───── TESTO DATO ─────
Sotto mentite spoglie. E con uno strascico d’amaro in bocca. Il diavolo teatrante in visita a Mosca fa capolino sotto l’ombra bronzea della Torre Spirale di Pomodoro in Foro Buonaparte a Milano. Il Maestro e Margherita di Michail Bulgakov (prodotto dal Teatro Stabile dell’Umbria, con la regia di Andrea Baracco e la riscrittura di Letizia Russo) in scena al Piccolo fino al 27 ottobre. Dopo diversi anni di lavoro su Shakespeare, il regista di Civitavecchia porta in tournée uno spettacolo sempre tratto da un grande classico, ma contraddistinto da un’atmosfera e da una stratificazione di significati sicuramente diversa da quelle delle opere shakespeariane.
Tra i romanzi russi più importanti del Novecento, Il Maestro e Margherita è un’opera segnatamente eclettica. Composto dall’intreccio e incontro di due diverse trame, il romanzo funge da portale fantastico che catapulta il lettore in un mondo in bilico tra la realtà e la finzione in cui ci si perde e ritrova tra scene comiche, tragiche, grottesche. Tra i pensieri confusi, ma profondi, dei personaggi e i propri, scaturiti dalla forza e dalla stranezza delle parole dello scrittore. Due, come appena citato, le trame. Quella più o meno contemporanea alla stesura dell’opera: la vicenda dell’arrivo, nella Mosca degli anni 30, del professor Woland, bizzarro esperto di magia nera -che si rivelerà poi essere il Diavolo in persona- unita alla delicata storia d’amore tra il Maestro e Margherita. E quella che con un balzo spazio temporale (di ben diciannove secoli nel passato) ci conduce al tempo di Ponzio Pilato e del processo del filosofo chiamato Yeshua Ha-Nozri (alias Gesù il Nazareno).
─────
● **CONSEGNA A**: Secondo il testo dato, fino a quale data resta in scena al Piccolo lo spettacolo Il Maestro e Margherita?
───── DATI FORNITI ─────
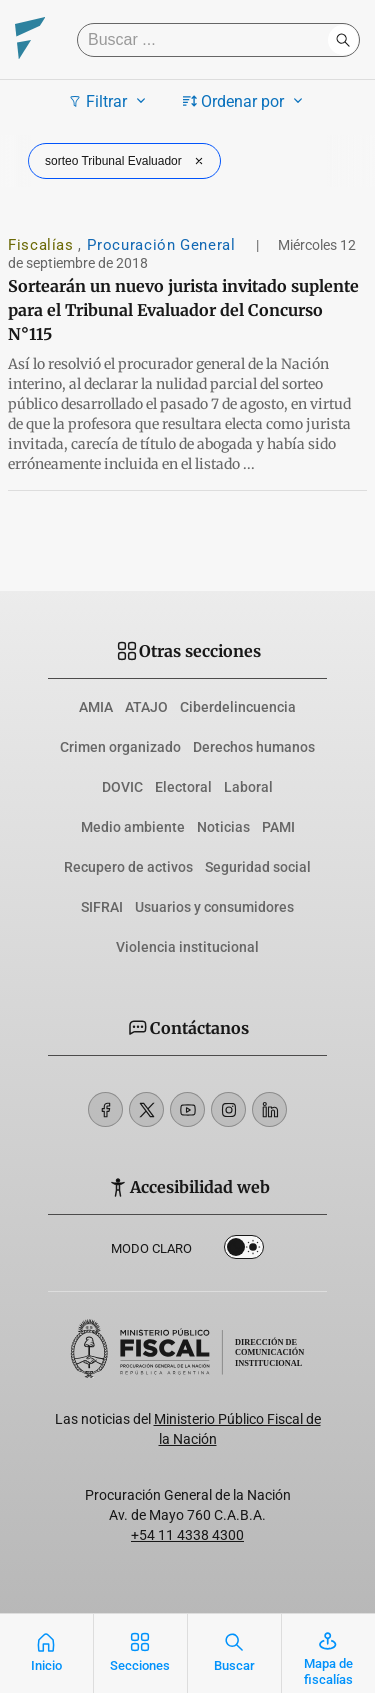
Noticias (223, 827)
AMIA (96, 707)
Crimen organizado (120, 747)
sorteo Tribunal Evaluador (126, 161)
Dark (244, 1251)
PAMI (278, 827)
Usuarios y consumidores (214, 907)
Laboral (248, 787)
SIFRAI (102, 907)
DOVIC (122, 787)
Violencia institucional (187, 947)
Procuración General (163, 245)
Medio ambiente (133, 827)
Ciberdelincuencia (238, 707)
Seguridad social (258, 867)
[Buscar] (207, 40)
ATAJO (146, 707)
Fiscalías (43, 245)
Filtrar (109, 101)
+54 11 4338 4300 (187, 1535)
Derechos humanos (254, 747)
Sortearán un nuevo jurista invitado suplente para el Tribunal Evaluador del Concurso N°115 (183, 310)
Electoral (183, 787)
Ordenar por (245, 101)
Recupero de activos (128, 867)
─────
● **CONSEGNA B**: Riscrivi i record partendo dalla riga che contiene "PAMI (278, 827)" e proseguendo fino alla fine dei record, sostituisci "Laboral" con "Trabajo" e lascia invariato tutto il resto.

● **RISPOSTA SCRITTA A**: Fino al 27 ottobre.

● **RISPOSTA SCRITTA B**:
PAMI (278, 827)
Usuarios y consumidores (214, 907)
Trabajo (248, 787)
SIFRAI (102, 907)
DOVIC (122, 787)
Violencia institucional (187, 947)
Procuración General (163, 245)
Medio ambiente (133, 827)
Ciberdelincuencia (238, 707)
Seguridad social (258, 867)
[Buscar] (207, 40)
ATAJO (146, 707)
Fiscalías (43, 245)
Filtrar (109, 101)
+54 11 4338 4300 (187, 1535)
Derechos humanos (254, 747)
Sortearán un nuevo jurista invitado suplente para el Tribunal Evaluador del Concurso N°115 (183, 310)
Electoral (183, 787)
Ordenar por (245, 101)
Recupero de activos (128, 867)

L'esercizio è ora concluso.